Work instruction:
Transcribe the lines below verbatim, skipping the images.

Saved entries:
Segment Open

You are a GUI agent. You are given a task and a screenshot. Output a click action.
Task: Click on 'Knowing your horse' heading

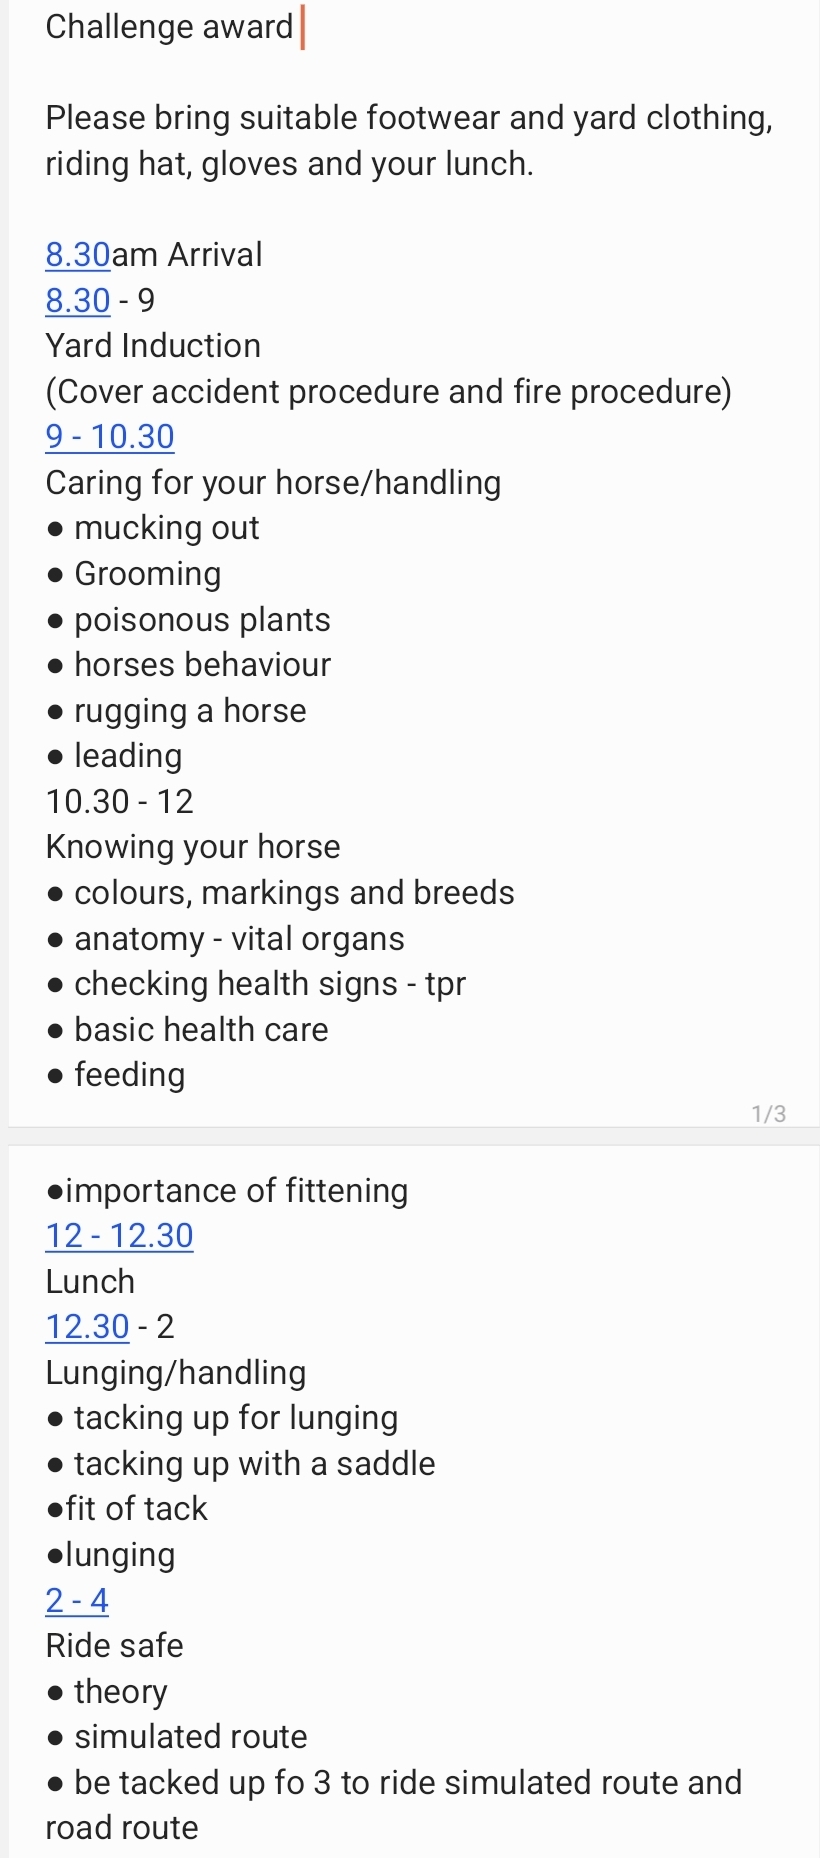(x=193, y=847)
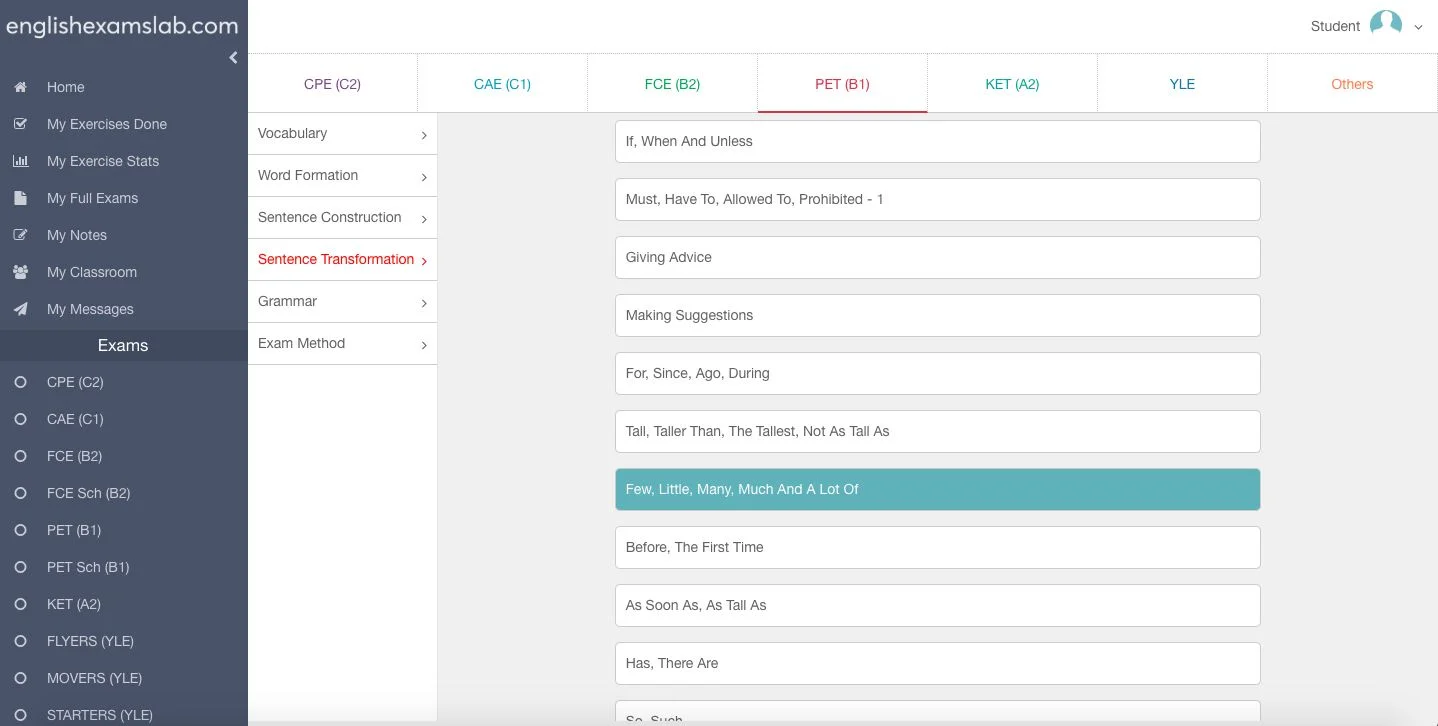The width and height of the screenshot is (1438, 726).
Task: Open the Giving Advice exercise
Action: (937, 257)
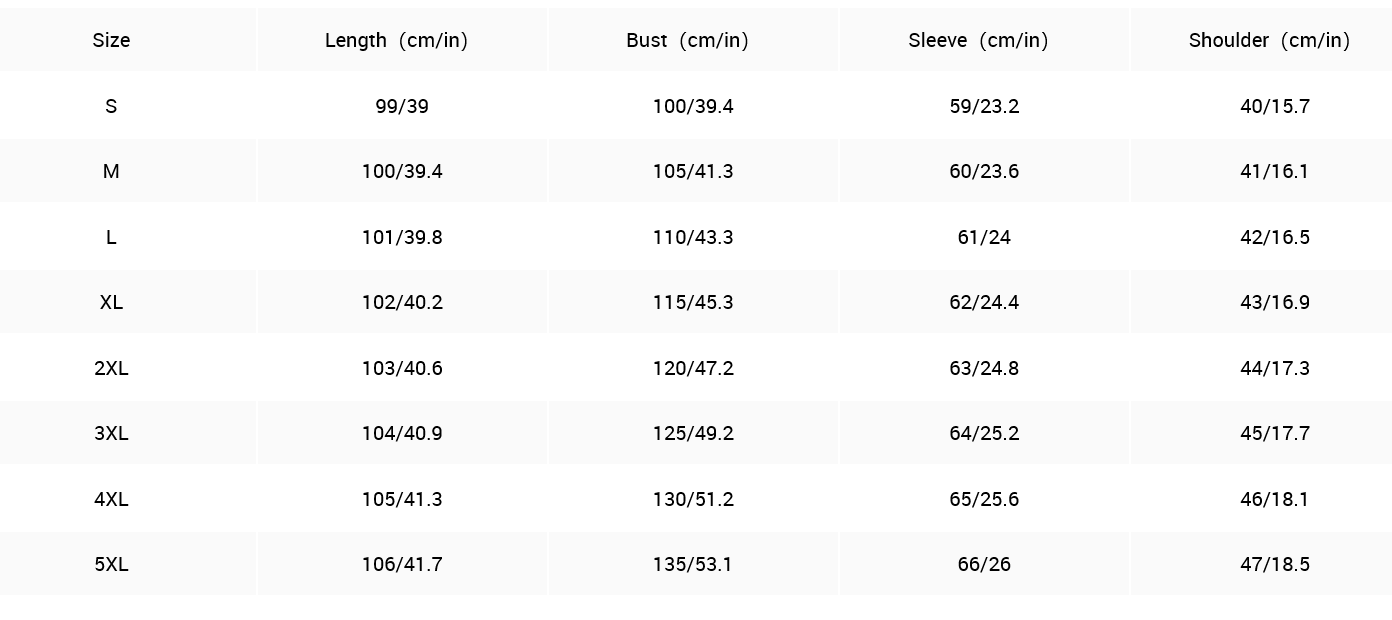Viewport: 1392px width, 620px height.
Task: Click the Bust (cm/in) column header
Action: [x=688, y=40]
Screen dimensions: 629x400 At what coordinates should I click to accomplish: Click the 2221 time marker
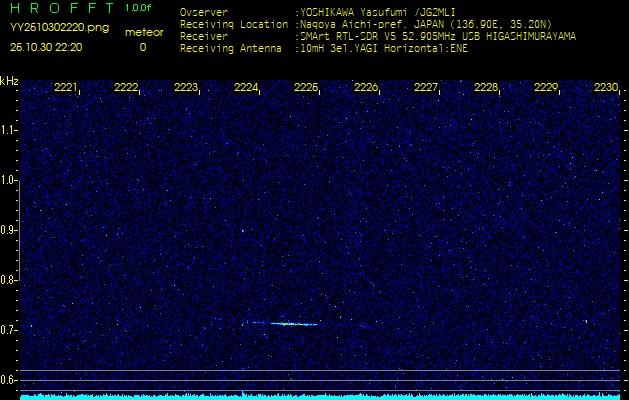click(66, 88)
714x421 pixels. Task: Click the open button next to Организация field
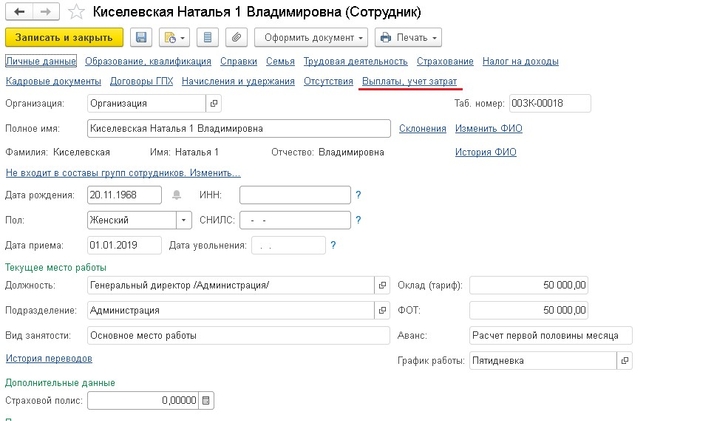212,103
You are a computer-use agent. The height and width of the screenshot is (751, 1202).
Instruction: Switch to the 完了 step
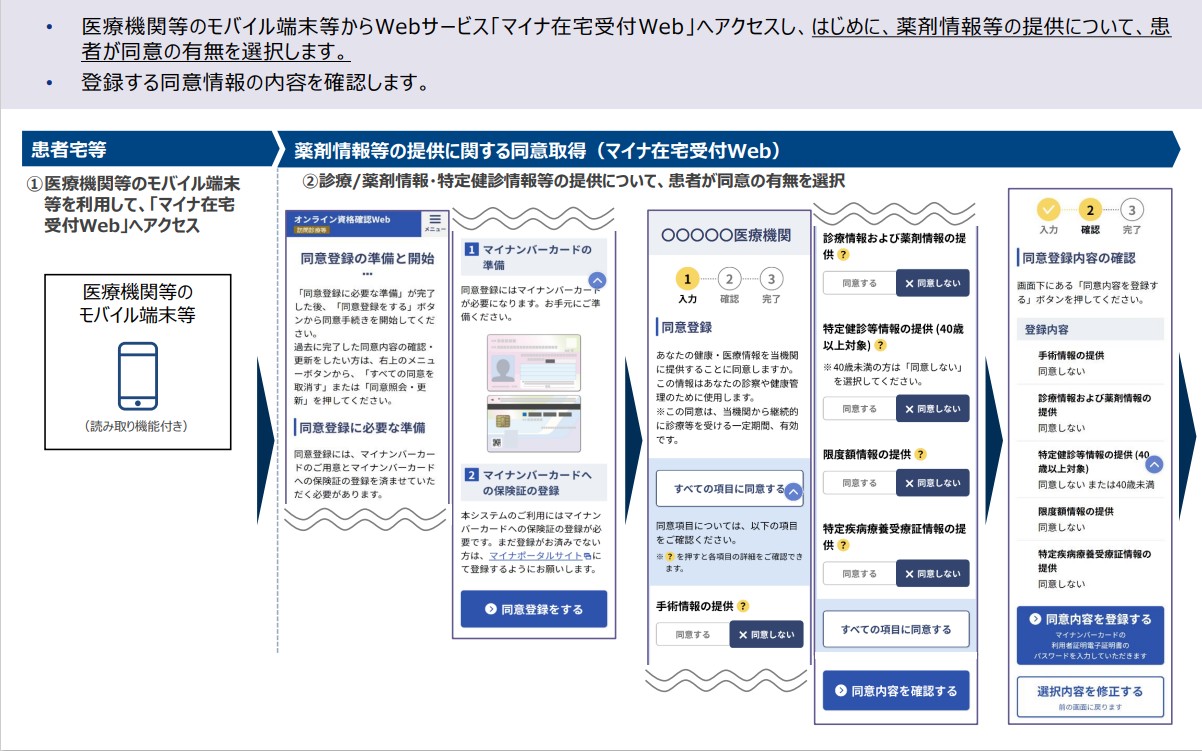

Segment Closed

Exercise solution:
You are a GUI agent. You are given a task and a screenshot. Output a click action.
Task: Click on 'Knowing your horse' heading

(x=193, y=847)
The width and height of the screenshot is (1438, 726).
Task: Open the Giving Advice exercise
Action: (937, 257)
Viewport: 1392px width, 620px height.
Task: Click the Bust (cm/in) column header
Action: [x=688, y=40]
Screen dimensions: 629x400 At what coordinates should I click to accomplish: Click the 2221 time marker
click(66, 88)
714x421 pixels. Task: Click the open button next to Организация field
212,103
You are a computer-use agent. The height and width of the screenshot is (751, 1202).
Instruction: Switch to the 完了 step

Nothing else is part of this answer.